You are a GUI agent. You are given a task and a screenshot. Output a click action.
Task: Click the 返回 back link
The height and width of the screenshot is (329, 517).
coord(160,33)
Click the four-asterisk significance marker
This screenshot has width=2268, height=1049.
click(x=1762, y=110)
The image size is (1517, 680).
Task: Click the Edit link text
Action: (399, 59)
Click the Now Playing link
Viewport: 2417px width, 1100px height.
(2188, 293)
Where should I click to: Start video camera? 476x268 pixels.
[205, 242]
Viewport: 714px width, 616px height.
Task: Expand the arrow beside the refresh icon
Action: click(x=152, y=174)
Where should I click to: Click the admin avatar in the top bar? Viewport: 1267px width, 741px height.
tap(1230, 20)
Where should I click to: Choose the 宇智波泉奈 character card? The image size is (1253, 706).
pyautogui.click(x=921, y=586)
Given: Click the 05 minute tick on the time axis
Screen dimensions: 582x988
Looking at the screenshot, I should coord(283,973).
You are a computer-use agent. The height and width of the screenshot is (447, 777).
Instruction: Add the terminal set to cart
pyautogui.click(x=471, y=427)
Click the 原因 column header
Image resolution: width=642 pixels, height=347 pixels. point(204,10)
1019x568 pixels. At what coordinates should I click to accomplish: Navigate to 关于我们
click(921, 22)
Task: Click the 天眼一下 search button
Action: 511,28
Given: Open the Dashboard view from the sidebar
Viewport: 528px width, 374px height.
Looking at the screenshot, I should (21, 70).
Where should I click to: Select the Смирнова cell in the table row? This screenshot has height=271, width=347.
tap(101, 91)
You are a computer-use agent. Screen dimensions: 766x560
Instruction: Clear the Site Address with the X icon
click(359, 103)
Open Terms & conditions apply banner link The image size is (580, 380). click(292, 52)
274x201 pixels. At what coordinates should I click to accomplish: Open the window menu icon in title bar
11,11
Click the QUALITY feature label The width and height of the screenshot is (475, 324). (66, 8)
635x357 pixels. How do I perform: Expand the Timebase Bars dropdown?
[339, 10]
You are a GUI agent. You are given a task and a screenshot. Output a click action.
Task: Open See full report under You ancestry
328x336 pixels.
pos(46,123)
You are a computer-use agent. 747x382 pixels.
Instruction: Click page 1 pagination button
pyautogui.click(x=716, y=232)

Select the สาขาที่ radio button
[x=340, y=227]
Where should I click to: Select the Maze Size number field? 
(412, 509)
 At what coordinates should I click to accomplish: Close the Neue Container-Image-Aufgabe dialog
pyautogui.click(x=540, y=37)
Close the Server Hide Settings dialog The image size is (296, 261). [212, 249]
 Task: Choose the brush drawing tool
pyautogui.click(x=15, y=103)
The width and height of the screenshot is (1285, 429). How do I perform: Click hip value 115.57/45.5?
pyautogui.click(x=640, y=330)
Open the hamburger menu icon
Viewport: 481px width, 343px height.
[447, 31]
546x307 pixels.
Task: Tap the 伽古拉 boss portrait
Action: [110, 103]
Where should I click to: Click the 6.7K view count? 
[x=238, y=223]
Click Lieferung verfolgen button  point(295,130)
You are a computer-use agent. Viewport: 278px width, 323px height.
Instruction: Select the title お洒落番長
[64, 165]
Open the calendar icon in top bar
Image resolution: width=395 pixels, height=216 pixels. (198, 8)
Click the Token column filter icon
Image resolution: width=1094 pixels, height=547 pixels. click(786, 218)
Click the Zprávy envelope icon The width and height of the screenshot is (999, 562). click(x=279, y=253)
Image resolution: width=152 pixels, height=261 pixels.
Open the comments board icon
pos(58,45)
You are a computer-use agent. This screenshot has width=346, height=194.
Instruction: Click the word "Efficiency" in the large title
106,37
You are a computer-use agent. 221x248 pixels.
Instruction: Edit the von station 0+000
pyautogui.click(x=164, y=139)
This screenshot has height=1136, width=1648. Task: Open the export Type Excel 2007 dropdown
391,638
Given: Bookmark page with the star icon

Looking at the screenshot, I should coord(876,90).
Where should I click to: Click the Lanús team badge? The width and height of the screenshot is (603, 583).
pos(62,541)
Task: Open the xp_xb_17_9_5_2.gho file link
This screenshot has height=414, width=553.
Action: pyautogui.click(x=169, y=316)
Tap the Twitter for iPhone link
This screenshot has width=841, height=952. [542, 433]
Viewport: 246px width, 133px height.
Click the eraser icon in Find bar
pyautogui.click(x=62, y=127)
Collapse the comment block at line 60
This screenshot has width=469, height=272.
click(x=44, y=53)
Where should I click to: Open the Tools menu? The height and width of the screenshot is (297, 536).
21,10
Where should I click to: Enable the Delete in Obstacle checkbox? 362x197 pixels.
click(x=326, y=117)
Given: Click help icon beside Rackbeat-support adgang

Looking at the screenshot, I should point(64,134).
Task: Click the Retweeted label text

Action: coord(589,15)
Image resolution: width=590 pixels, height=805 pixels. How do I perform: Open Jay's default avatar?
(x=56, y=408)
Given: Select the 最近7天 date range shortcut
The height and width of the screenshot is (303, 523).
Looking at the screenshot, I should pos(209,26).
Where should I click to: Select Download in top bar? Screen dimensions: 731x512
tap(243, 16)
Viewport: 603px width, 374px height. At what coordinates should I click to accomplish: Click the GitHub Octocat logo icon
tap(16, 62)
■ ■ ■ ■ ■
* What needs to be done *
The full listing above needs to be given again exactly.

* Task answer *
You are a GUI agent. You are given a task and a screenshot. Output a click action.
Task: Click the 返回 back link
The height and width of the screenshot is (329, 517).
coord(160,33)
Click the four-asterisk significance marker
This screenshot has width=2268, height=1049.
click(x=1762, y=110)
The image size is (1517, 680).
Task: Click the Edit link text
Action: (399, 59)
Click the Now Playing link
Viewport: 2417px width, 1100px height.
(2188, 293)
Where should I click to: Start video camera? 476x268 pixels.
[205, 242]
Viewport: 714px width, 616px height.
Task: Expand the arrow beside the refresh icon
Action: click(x=152, y=174)
Where should I click to: Click the admin avatar in the top bar? Viewport: 1267px width, 741px height.
tap(1230, 20)
Where should I click to: Choose the 宇智波泉奈 character card? The image size is (1253, 706).
pyautogui.click(x=921, y=586)
Given: Click the 05 minute tick on the time axis
Screen dimensions: 582x988
Looking at the screenshot, I should coord(283,973).
You are a computer-use agent. The height and width of the screenshot is (447, 777).
Instruction: Add the terminal set to cart
pyautogui.click(x=471, y=427)
Click the 原因 column header
Image resolution: width=642 pixels, height=347 pixels. point(204,10)
1019x568 pixels. At what coordinates should I click to accomplish: Navigate to 关于我们
click(921, 22)
Task: Click the 天眼一下 search button
Action: 511,28
Given: Open the Dashboard view from the sidebar
Viewport: 528px width, 374px height.
Looking at the screenshot, I should (21, 70).
Where should I click to: Select the Смирнова cell in the table row? This screenshot has height=271, width=347.
tap(101, 91)
You are a computer-use agent. Screen dimensions: 766x560
Instruction: Clear the Site Address with the X icon
click(359, 103)
Open Terms & conditions apply banner link The image size is (580, 380). click(292, 52)
274x201 pixels. At what coordinates should I click to accomplish: Open the window menu icon in title bar
11,11
Click the QUALITY feature label The width and height of the screenshot is (475, 324). (66, 8)
635x357 pixels. How do I perform: Expand the Timebase Bars dropdown?
[339, 10]
You are a GUI agent. You are given a task and a screenshot. Output a click action.
Task: Open See full report under You ancestry
328x336 pixels.
pos(46,123)
You are a computer-use agent. 747x382 pixels.
Instruction: Click page 1 pagination button
pyautogui.click(x=716, y=232)

Select the สาขาที่ radio button
[x=340, y=227]
Where should I click to: Select the Maze Size number field? 
(412, 509)
 At what coordinates should I click to accomplish: Close the Neue Container-Image-Aufgabe dialog
pyautogui.click(x=540, y=37)
Close the Server Hide Settings dialog The image size is (296, 261). [212, 249]
 Task: Choose the brush drawing tool
pyautogui.click(x=15, y=103)
The width and height of the screenshot is (1285, 429). How do I perform: Click hip value 115.57/45.5?
pyautogui.click(x=640, y=330)
Open the hamburger menu icon
Viewport: 481px width, 343px height.
[447, 31]
546x307 pixels.
Task: Tap the 伽古拉 boss portrait
Action: [110, 103]
Where should I click to: Click the 6.7K view count? 
[x=238, y=223]
Click Lieferung verfolgen button  point(295,130)
You are a computer-use agent. Viewport: 278px width, 323px height.
Instruction: Select the title お洒落番長
[64, 165]
Open the calendar icon in top bar
Image resolution: width=395 pixels, height=216 pixels. (198, 8)
Click the Token column filter icon
Image resolution: width=1094 pixels, height=547 pixels. click(786, 218)
Click the Zprávy envelope icon The width and height of the screenshot is (999, 562). click(x=279, y=253)
Image resolution: width=152 pixels, height=261 pixels.
Open the comments board icon
pos(58,45)
You are a computer-use agent. This screenshot has width=346, height=194.
Instruction: Click the word "Efficiency" in the large title
106,37
You are a computer-use agent. 221x248 pixels.
Instruction: Edit the von station 0+000
pyautogui.click(x=164, y=139)
This screenshot has height=1136, width=1648. Task: Open the export Type Excel 2007 dropdown
391,638
Given: Bookmark page with the star icon

Looking at the screenshot, I should coord(876,90).
Where should I click to: Click the Lanús team badge? The width and height of the screenshot is (603, 583).
pos(62,541)
Task: Open the xp_xb_17_9_5_2.gho file link
This screenshot has height=414, width=553.
Action: pyautogui.click(x=169, y=316)
Tap the Twitter for iPhone link
This screenshot has width=841, height=952. [542, 433]
Viewport: 246px width, 133px height.
Click the eraser icon in Find bar
pyautogui.click(x=62, y=127)
Collapse the comment block at line 60
This screenshot has width=469, height=272.
click(x=44, y=53)
Where should I click to: Open the Tools menu? The height and width of the screenshot is (297, 536).
21,10
Where should I click to: Enable the Delete in Obstacle checkbox? 362x197 pixels.
click(x=326, y=117)
Given: Click help icon beside Rackbeat-support adgang

Looking at the screenshot, I should point(64,134).
Task: Click the Retweeted label text

Action: coord(589,15)
Image resolution: width=590 pixels, height=805 pixels. How do I perform: Open Jay's default avatar?
(x=56, y=408)
Given: Select the 最近7天 date range shortcut
The height and width of the screenshot is (303, 523).
Looking at the screenshot, I should pos(209,26).
Where should I click to: Select Download in top bar? Screen dimensions: 731x512
tap(243, 16)
Viewport: 603px width, 374px height. At what coordinates should I click to accomplish: Click the GitHub Octocat logo icon
tap(16, 62)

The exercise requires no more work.